Ellen Tauscher, undersecretary of state for arms control and international security, says Washington ready to put in writing that the missile-defense shield is not aimed at Moscow. October 19, 2011
Moscow has responded coolly to a U.S. invitation to monitor missile-defense flight tests.
Foreign Minister Sergei Lavrov in his remarks made clear the offer fell far short of Moscow’s calls for a role in planning a missile shield and for a binding guarantee that the system would not weaken Russia.
Moscow says the system would weaken Russia if it’s able to shoot down the nuclear missiles Moscow relies upon as a deterrent.
The United States has invited Russia to use its own equipment, including radar, to measure U.S. missile-defense tests.
The director of the Pentagon’s Missile Defense Agency, Army Lieutenant General Patrick O’Reilly, said such action should convince Moscow the missiles are not powerful enough to threaten its own strategic deterrent missiles, which are based deep inside Russia.

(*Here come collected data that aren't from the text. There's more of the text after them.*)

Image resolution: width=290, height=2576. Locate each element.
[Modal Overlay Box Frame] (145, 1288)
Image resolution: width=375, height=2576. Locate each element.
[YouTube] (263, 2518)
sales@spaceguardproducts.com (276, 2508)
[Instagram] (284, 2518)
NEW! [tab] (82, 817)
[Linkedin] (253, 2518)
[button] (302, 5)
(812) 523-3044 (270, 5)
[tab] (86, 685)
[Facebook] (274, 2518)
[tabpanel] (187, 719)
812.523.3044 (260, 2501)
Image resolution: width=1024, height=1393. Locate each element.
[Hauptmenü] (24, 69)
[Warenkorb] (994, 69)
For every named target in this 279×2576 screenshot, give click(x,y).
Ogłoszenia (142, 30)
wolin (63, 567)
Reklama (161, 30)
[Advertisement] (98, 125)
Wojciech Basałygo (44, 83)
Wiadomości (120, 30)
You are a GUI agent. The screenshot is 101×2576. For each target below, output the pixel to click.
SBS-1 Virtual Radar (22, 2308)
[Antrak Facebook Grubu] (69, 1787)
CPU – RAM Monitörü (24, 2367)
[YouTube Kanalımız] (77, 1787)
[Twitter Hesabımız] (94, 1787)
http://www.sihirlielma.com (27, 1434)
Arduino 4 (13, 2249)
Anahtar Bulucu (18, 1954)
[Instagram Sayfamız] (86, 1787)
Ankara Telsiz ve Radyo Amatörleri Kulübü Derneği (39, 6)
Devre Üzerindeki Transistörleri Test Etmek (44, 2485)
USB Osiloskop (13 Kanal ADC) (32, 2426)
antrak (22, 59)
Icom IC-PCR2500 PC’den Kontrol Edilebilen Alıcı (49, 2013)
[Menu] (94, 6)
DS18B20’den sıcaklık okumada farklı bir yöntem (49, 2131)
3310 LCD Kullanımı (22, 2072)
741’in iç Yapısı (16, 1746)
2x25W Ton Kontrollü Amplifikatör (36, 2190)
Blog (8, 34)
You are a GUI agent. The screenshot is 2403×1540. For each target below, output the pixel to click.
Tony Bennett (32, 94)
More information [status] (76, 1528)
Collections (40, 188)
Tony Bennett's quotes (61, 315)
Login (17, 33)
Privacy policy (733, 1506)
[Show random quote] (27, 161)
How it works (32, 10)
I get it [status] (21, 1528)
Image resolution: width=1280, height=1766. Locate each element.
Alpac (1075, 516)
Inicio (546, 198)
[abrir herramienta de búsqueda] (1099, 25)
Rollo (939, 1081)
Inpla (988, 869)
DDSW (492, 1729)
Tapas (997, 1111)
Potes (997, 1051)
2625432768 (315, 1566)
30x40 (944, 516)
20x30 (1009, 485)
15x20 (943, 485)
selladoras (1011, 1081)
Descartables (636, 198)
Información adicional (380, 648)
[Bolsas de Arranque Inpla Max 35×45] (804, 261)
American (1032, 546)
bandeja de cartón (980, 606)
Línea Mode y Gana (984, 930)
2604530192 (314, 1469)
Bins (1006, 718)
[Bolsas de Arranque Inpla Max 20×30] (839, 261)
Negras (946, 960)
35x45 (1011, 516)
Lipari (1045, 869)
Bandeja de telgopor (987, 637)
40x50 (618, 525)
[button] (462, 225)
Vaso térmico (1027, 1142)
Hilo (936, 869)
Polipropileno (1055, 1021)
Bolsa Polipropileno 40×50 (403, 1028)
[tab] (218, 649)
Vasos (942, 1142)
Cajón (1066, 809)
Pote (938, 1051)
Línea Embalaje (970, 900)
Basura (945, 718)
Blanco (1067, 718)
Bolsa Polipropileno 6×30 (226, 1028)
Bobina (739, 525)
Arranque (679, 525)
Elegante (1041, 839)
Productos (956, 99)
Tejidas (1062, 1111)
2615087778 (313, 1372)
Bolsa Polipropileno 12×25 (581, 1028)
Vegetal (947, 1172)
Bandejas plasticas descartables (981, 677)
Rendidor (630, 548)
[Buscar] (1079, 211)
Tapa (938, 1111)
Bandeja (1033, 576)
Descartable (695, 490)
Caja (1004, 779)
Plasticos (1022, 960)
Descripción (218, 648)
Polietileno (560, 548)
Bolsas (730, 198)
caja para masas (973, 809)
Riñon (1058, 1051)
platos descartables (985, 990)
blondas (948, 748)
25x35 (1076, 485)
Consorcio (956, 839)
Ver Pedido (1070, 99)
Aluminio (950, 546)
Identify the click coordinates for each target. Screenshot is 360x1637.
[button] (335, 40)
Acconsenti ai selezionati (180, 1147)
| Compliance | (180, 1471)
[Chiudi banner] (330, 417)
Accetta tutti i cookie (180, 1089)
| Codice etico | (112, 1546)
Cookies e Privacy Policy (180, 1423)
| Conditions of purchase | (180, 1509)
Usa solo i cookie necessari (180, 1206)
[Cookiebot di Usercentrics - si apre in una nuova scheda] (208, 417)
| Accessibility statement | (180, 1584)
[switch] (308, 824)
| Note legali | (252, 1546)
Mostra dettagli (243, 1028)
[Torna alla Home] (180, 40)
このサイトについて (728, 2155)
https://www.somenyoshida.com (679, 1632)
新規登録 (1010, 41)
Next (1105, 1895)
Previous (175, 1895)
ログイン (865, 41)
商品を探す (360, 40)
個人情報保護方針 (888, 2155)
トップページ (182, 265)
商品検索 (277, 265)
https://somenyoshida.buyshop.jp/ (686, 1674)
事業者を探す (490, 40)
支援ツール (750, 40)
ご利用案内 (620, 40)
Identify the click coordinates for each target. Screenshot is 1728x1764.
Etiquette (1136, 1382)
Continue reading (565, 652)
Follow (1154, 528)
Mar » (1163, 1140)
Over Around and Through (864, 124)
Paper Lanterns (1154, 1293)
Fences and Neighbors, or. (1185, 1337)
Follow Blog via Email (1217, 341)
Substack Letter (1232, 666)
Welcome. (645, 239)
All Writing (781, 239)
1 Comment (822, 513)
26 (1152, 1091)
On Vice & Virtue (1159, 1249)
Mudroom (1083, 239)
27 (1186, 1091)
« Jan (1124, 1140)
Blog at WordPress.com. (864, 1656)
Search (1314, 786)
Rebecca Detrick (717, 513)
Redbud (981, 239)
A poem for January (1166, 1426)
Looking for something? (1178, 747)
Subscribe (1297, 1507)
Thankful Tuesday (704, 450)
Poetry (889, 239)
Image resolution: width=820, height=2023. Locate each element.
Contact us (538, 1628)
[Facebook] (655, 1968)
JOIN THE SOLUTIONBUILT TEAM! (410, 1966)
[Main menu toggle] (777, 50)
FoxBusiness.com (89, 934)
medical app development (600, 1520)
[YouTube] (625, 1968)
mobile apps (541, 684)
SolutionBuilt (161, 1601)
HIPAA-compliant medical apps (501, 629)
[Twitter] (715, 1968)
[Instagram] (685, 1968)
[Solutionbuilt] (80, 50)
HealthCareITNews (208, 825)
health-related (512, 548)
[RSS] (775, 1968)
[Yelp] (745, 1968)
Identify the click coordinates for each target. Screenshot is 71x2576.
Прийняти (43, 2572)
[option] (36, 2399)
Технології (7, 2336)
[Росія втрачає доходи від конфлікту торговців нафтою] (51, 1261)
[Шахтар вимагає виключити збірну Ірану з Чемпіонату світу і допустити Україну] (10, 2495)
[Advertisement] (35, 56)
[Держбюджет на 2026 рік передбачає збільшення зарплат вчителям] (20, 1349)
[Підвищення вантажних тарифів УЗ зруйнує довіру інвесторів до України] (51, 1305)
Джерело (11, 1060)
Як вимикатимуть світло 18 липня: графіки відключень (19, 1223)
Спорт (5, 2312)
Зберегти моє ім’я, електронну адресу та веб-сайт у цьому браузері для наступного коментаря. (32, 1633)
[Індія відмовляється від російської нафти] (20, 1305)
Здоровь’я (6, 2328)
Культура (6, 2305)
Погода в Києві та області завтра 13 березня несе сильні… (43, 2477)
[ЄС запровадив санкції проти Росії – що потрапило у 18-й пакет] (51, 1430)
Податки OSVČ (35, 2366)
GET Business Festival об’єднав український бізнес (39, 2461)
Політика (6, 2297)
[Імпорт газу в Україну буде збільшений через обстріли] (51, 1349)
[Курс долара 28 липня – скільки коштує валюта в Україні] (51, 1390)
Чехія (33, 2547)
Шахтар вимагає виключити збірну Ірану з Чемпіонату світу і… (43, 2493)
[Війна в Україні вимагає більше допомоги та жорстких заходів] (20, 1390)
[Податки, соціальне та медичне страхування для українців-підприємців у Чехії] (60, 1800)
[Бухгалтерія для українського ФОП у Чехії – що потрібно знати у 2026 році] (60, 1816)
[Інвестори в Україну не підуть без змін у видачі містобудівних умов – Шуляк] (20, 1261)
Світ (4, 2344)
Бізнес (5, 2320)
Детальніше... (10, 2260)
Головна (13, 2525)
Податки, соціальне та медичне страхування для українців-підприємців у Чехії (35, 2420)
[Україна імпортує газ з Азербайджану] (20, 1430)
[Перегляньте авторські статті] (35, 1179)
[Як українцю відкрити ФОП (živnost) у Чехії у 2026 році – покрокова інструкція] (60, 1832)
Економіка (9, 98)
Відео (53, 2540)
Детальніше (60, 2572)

O’Reilly said the SM-3 interceptor, to be based on land and sea, “can’t reach that far.”
Ellen Tauscher, undersecretary of state for arms control and international security, said the United States was prepared to offer Moscow written assurances that the system being built in Europe is not directed against Moscow.
But Taucher also added, “We cannot provide legally binding commitments, nor can we agree to limitations on missile defense, which must necessarily keep pace with the evolution of the threat.”
Tauscher repeated Washington’s desire to cooperate with Moscow on the project, but cautioned the opportunity to do so was not an “infinite opportunity.”
Tauscher held talks on the topic with Russian Deputy Foreign Minister Sergei Ryabkov last week in Moscow.
Tauscher and O’Reilly were both speaking at a forum in Washington hosted by the Atlantic Council.